Mooncake is a Chinese bakery product traditionally eaten during the Mid-Autumn Festival. Many types of fillings and crusts can be found in traditional mooncakes according to the region's culture. Now given the inventory amounts and the prices of all kinds of the mooncakes, together with the maximum total demand of the market, you are supposed to tell the maximum profit that can be made.

Note: partial inventory storage can be taken. The sample shows the following situation: given three kinds of mooncakes with inventory amounts being 180, 150, and 100 thousand tons, and the prices being 7.5, 7.2, and 4.5 billion yuans. If the market demand can be at most 200 thousand tons, the best we can do is to sell 150 thousand tons of the second kind of mooncake, and 50 thousand tons of the third kind. Hence the total profit is 7.2 + 4.5/2 = 9.45 (billion yuans).

Input Specification:

Each input file contains one test case. For each case, the first line contains 2 positive integers N (≤1000), the number of different kinds of mooncakes, and D (≤500 thousand tons), the maximum total demand of the market. Then the second line gives the positive inventory amounts (in thousand tons), and the third line gives the positive prices (in billion yuans) of N kinds of mooncakes. All the numbers in a line are separated by a space.

Output Specification:

For each test case, print the maximum profit (in billion yuans) in one line, accurate up to 2 decimal places.

Sample Input:

3 200
180 150 100
7.5 7.2 4.5

Sample Output:

9.45

题目大意：N表示月饼种类，D表示月饼的市场最大需求量，给出每种月饼的数量和总价，问这些月饼的最大销售利润为多少。

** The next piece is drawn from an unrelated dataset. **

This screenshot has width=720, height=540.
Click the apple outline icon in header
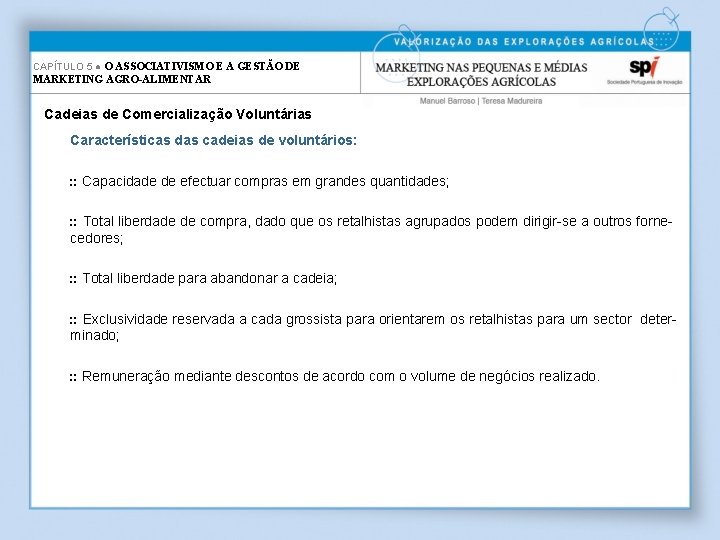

分析：首先根据月饼的总价和数量计算出每一种月饼的单价，然后将月饼数组按照单价从大到小排序，遍历整个数组，每次查看当前的这种月饼是否能全部卖掉，若能，则直接加上它的总价；若不能，按照单价去计算还能卖出多少利润。

注意每种月饼的数量也需要是浮点类型，用整型的话会出错。

#include <cmath>
#include <ctime>
#include <cstdio>
#include <cstring>
#include <iostream>
#include <algorithm>
using namespace std;
#define ll long long
#define db1(x) cout<<#x<<"="<<(x)<<endl
#define db2(x,y) cout<<#x<<"="<<(x)<<", "<<#y<<"="<<(y)<<endl
#define db3(x,y,z) cout<<#x<<"="<<(x)<<", "<<#y<<"="<<(y)<<", "<<#z<<"="<<(z)<<endl

typedef struct mooncake
{
    double price,ave,cnt;
}mooncake;

bool cmp(mooncake a,mooncake b)
{
    return a.ave>b.ave;
}

int main(void)
{
    #ifdef test
    freopen("in.txt","r",stdin);
    //freopen("in.txt","w",stdout);
    clock_t start=clock();
    #endif //test

    int n,d;scanf("%d%d",&n,&d);
    mooncake mc[n];
    for(int i=0;i<n;++i)
        scanf("%lf",&mc[i].cnt);
    for(int i=0;i<n;++i)
        scanf("%lf",&mc[i].price),mc[i].ave=mc[i].price*1.0/mc[i].cnt;
    sort(mc,mc+n,cmp);

    int t=0;
    double ans=0.0;
    while(d>0&&t<n)
    {
        double temp=d;
        d=max(0.0,d-mc[t].cnt);
        ans+=(temp-d)*mc[t++].ave;
    }
    printf("%.2f\n",ans);

    #ifdef test
    clockid_t end=clock();
    double endtime=(double)(end-start)/CLOCKS_PER_SEC;
    printf("\n\n");
    cout<<"Total time:"<<endtime<<"s"<<endl;        //s为单位
    cout<<"Total time:"<<endtime*1000<<"ms"<<endl;    //ms为单位
    #endif //test
    return 0;
}